__PROBLEM STATEMENT__:
Reproduce the data from the line that contains "You are a computer-use" through the end of the data, both ends included, and leave out the pictures. Multiply every coordinate in the answers by 1.4 and round to the nearest whole number, with halves rounded up.

__TASK INPUTS__:
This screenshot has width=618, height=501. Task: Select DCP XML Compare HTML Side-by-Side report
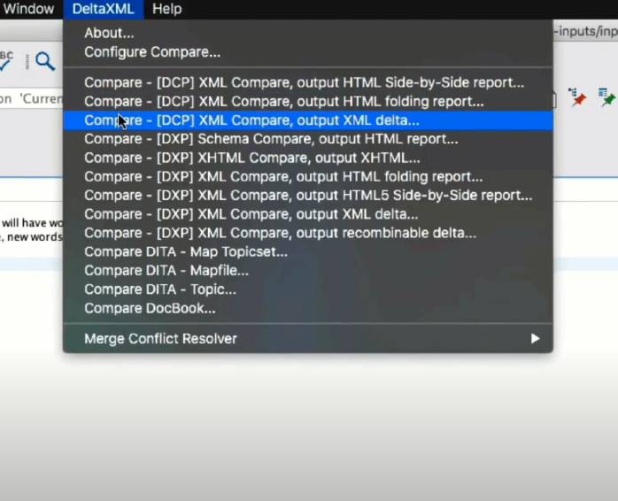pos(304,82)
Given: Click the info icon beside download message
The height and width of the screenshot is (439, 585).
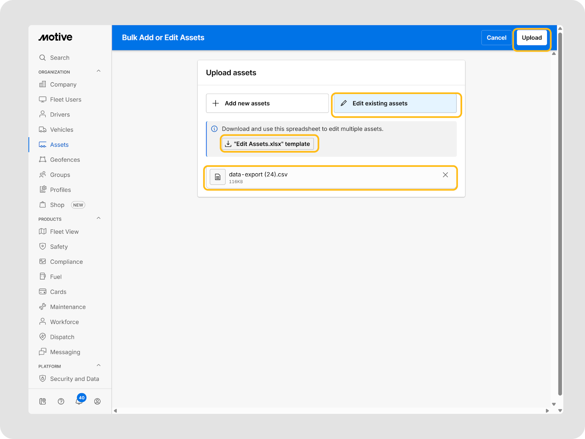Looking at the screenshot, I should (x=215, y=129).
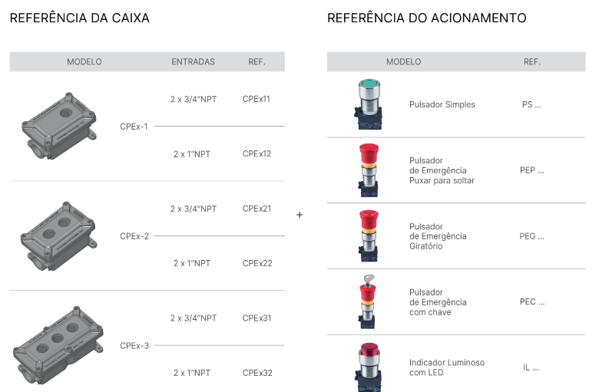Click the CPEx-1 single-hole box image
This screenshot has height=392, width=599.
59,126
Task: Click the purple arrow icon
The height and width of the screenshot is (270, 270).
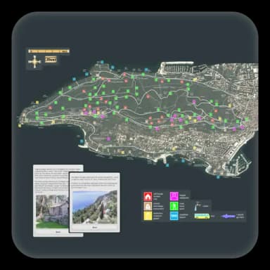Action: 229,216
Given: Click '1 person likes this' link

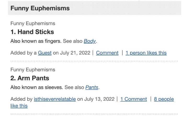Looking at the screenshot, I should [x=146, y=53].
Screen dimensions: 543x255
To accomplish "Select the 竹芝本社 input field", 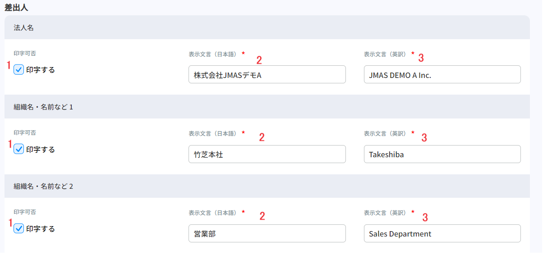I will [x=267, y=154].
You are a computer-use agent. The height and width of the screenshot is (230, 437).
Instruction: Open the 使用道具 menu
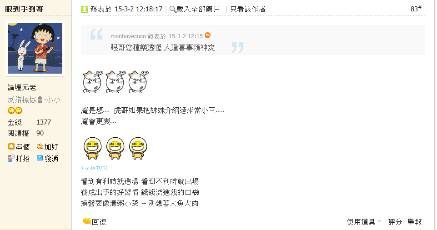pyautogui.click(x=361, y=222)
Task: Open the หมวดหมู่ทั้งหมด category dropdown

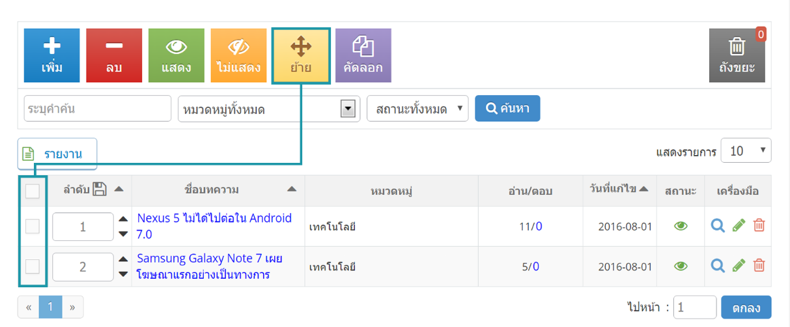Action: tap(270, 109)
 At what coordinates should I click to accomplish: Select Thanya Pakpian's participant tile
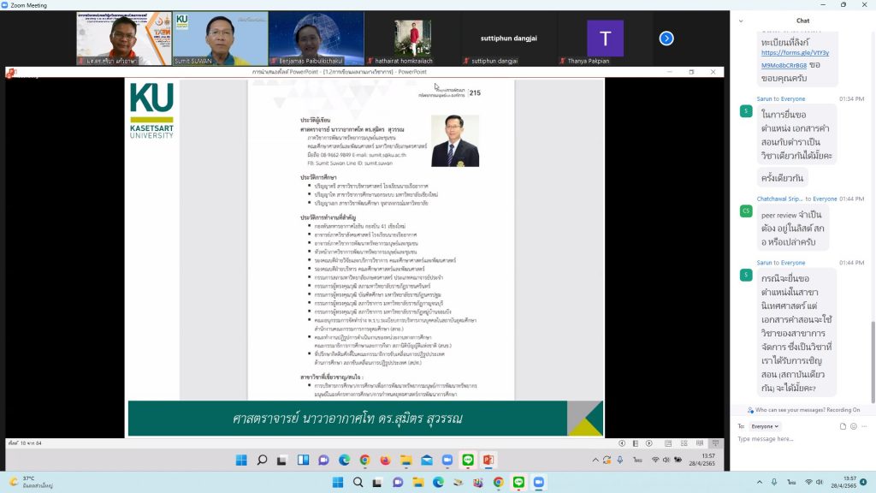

__CORRECT OUTPUT__:
You are a computer-use agent. The height and width of the screenshot is (230, 437).
Instruction: Open the 使用道具 menu
pyautogui.click(x=505, y=311)
Task: Open the หมวดหมู่ทั้งหมด category dropdown

Action: tap(378, 153)
 At what coordinates should I click to accomplish: Select Thanya Pakpian's participant tile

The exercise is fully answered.